フィンランドといえば教育水準の高さというイメージを持つ人も多いだろう。よく引き合いに出されるPISAでは常に上位にランクインしている。
なぜ高い教育水準を維持できているか?その要因のひとつが、教師の質の高さにあるのは間違いない。

フィンランドで実際に子育てを経験した著者2人によるこちらの本の記載からも、フィンランドで教師を目指すのは非常に大変であることがわかる。

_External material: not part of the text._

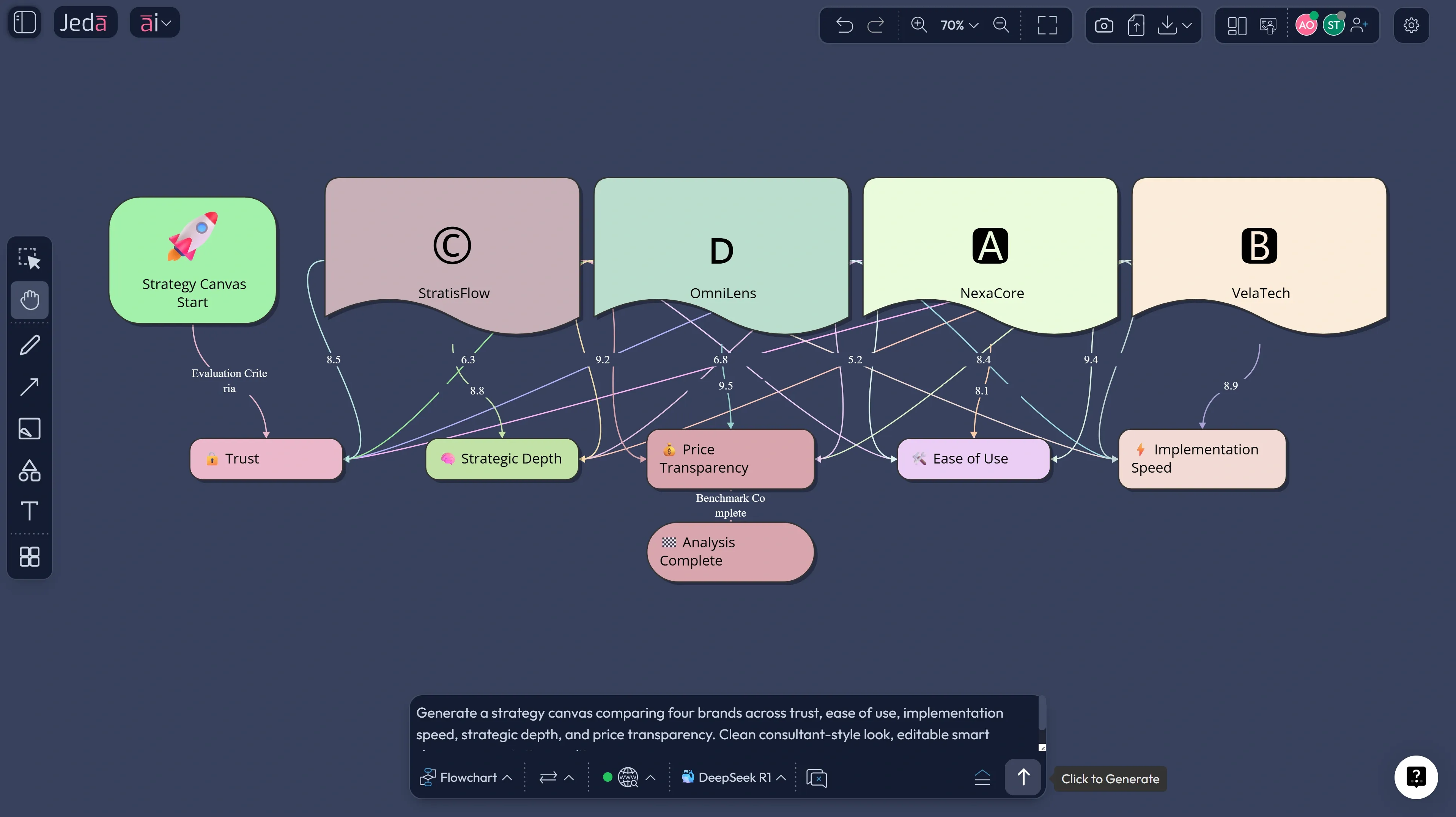
Task: Open the shapes tool
Action: pos(29,470)

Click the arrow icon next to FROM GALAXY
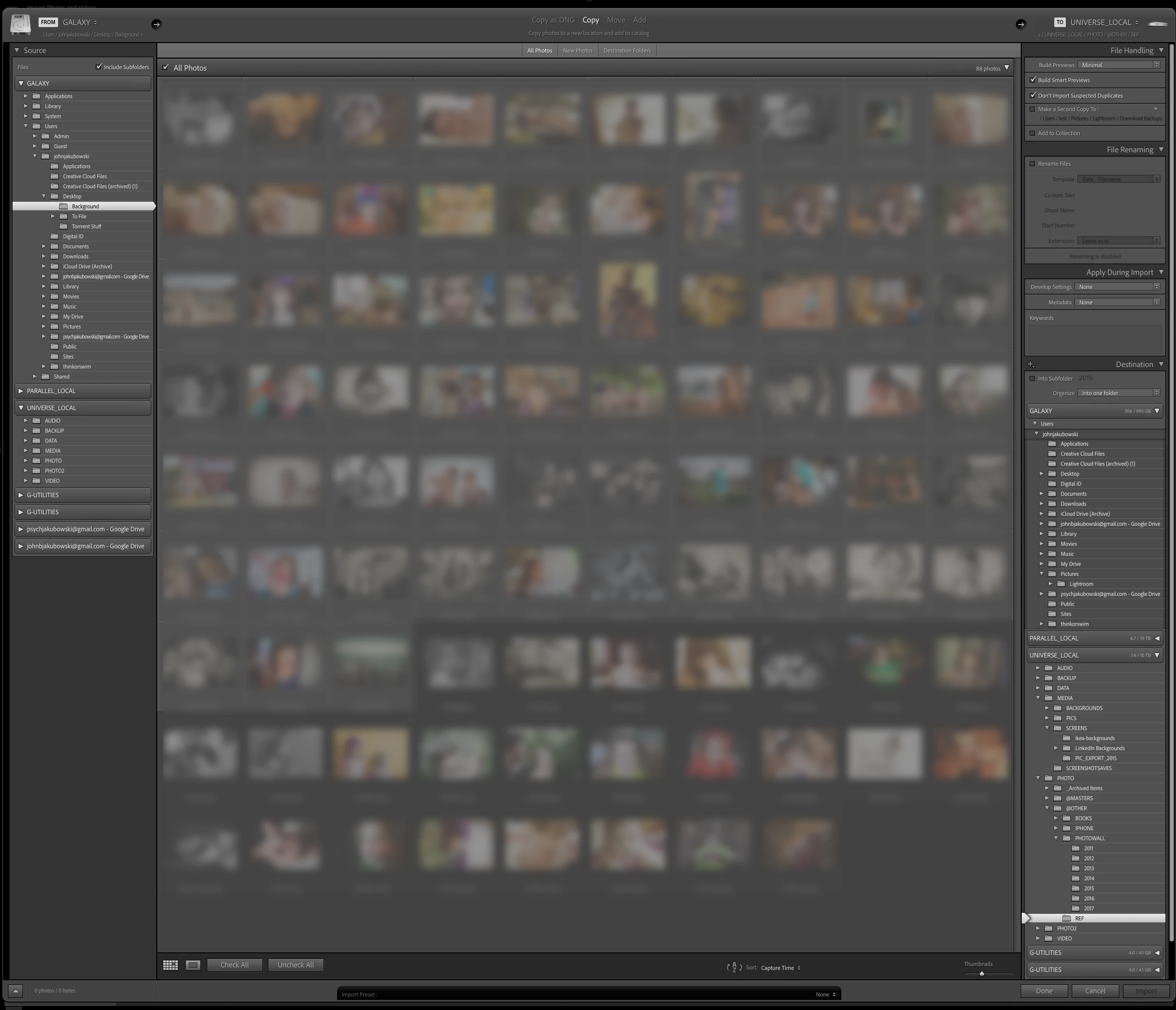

修士号が基本条件で、大学の教員養成コースは日本と違い、現在でも競争率十倍の人気学部である(日本のように都道府県別の教員採用試験はない)。このコースか、または現代では二分野にわたる修士号をもって教師適格とされる。ー靴家さちこ、セルボ貴子『住んでみてわかった本当のフィンランド』株式会社グラフ社,2009年,p111

前提としてフィンランドは学費がかからず、修士課程まで進んだとしても学生への負担が少ないことがあるが、それはつまり「子どもたちを導く教師という職業に就く人には修士号を取得するほどの専門知識を持つまでに国が投資をするべし」という姿勢の現れであるように感じる。

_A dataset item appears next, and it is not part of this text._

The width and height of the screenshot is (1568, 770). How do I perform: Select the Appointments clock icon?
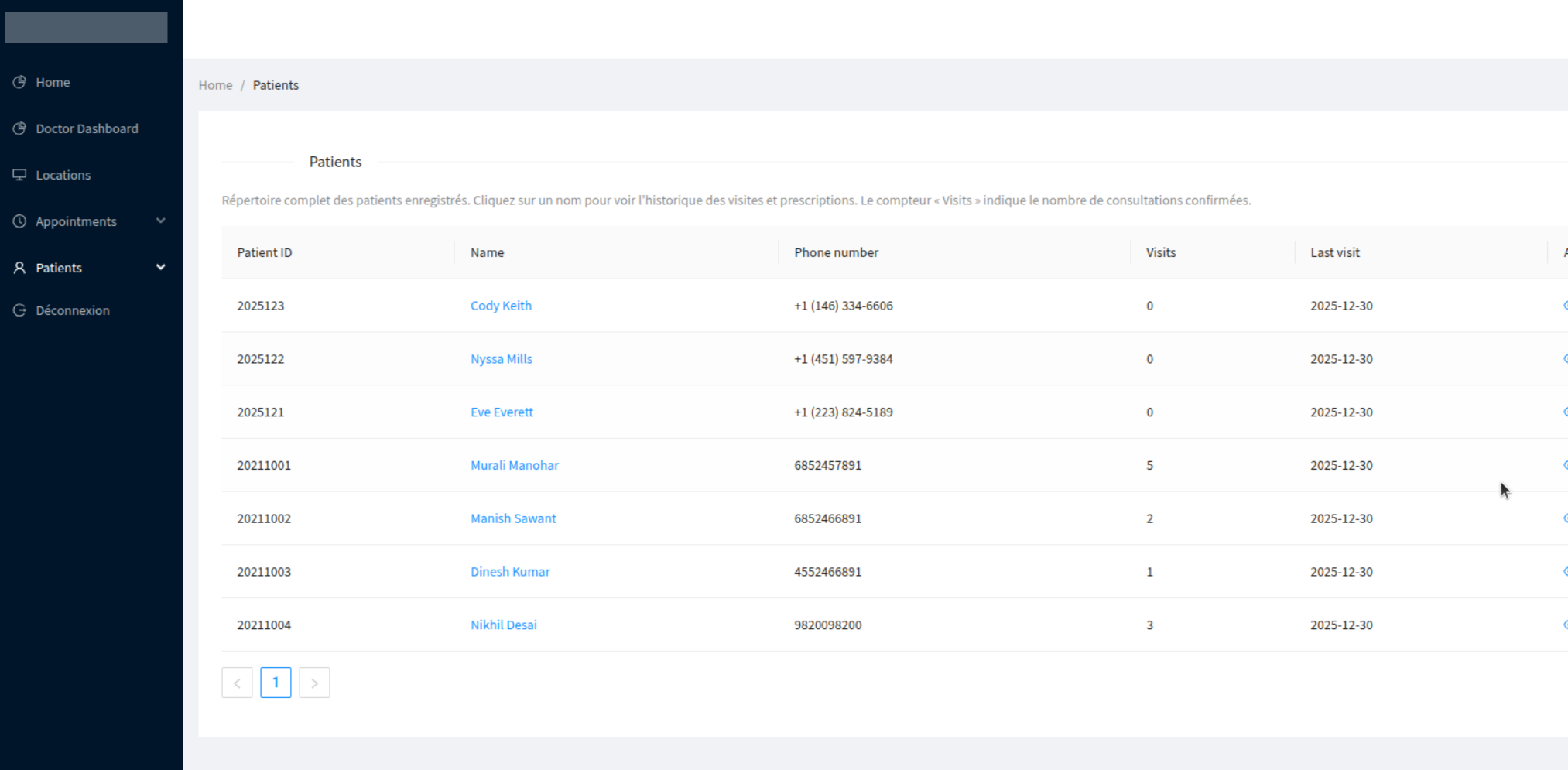pyautogui.click(x=19, y=221)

ではなぜフィンランドでこんなにも教師になることへのハードルが高いかというと、そこには「教師」という職業に対する国民の考え方が反映されている。

この本は著者の堀内都喜子さんが自身のフィンランドへの留学を通じて得た、体験記という色合いが強い一冊。楽しみながらフィンランドのお国事情を知ることができるのでおすすめ。

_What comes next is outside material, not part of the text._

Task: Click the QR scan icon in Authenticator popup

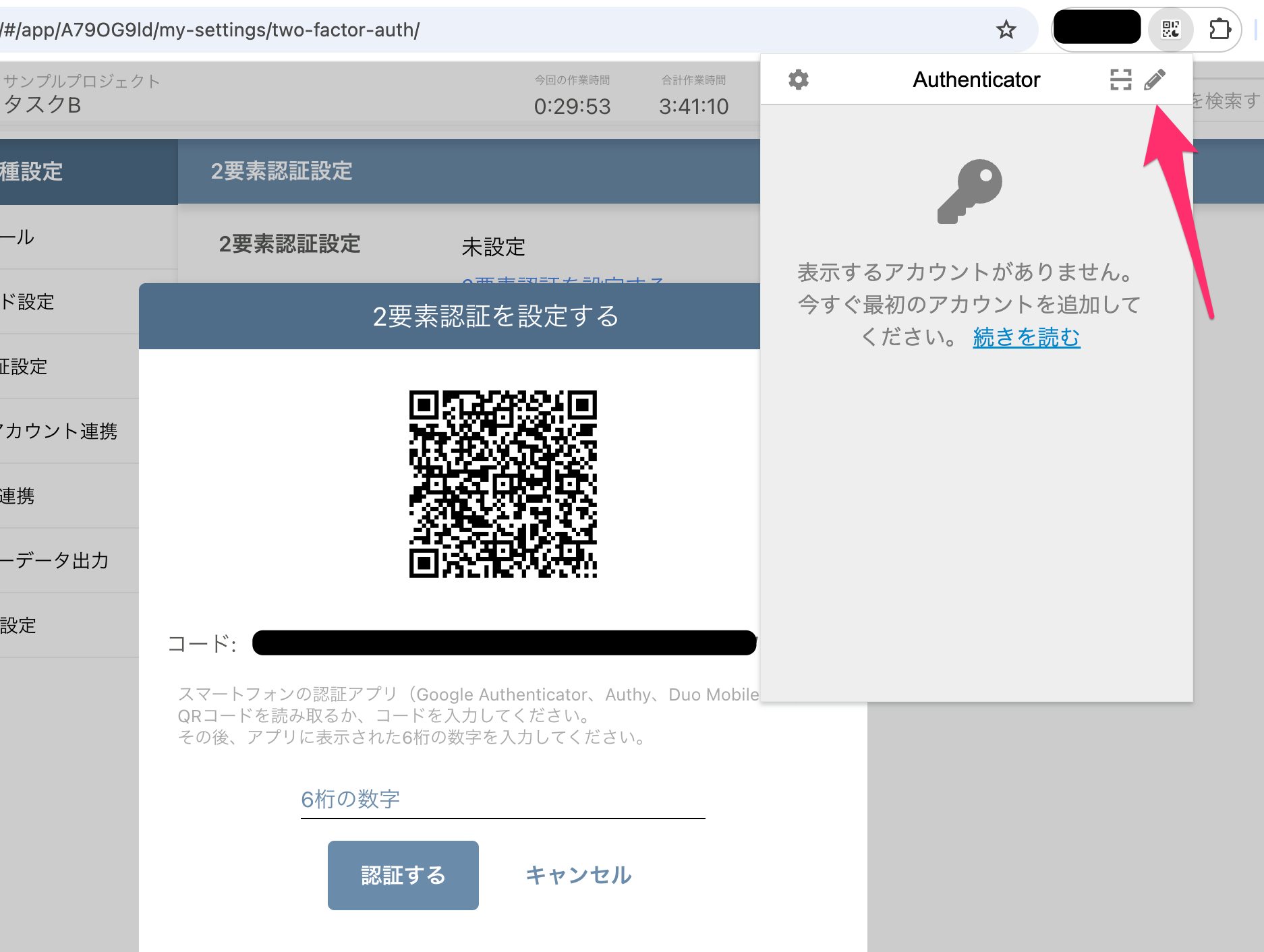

さてこの『フィンランド豊かさのメソッド』にはフィンランドでは教師は伝統的に人気の高い職業であると記されている。その根底には

給料は仕事の大変さ、責任の重さに比べれば、けっして高いとはいえない。しかし、フィンランドに「教師は国民のろうそく、暗闇に明かりを照らし人々を導いていく」という言葉があるように、国民から尊敬されてきた職業なのだ。ー堀内都喜子『フィンランド豊かさのメソッド』集英社,2008年

という考え方があるのだそう。日本も多くの教師の方々が志を持ってその職業を選ぶことは変わりないと感じるが、その業務量の多さや求められる役割の広さから疲弊してしまうことが多いのではないか。

NHKによると文部科学省が2年前に行った実態調査で時間外勤務、いわゆる残業が「過労死ライン」とされる、月80時間を超える恐れのある教員は、小学校で3割、中学校で6割

以前紹介した記事にもあるように、フィンランドのみならず北欧の学校には部活がないので顧問という名の残業をする必要もない。自身にも子どもがいる教師も多いので、14〜16時には自宅に帰って家族と過ごすという。

この2冊の本を読むと、教育ということの意味を考えてしまう。教育とは教える対象だけではなく、教える側に対しても投資をして育てていかなければならないということ。投資をするということはお金だけではなく時間もあろう。

暗闇を照らすはずのろうそくの火が、日本では風前の灯になっているのかもしれない。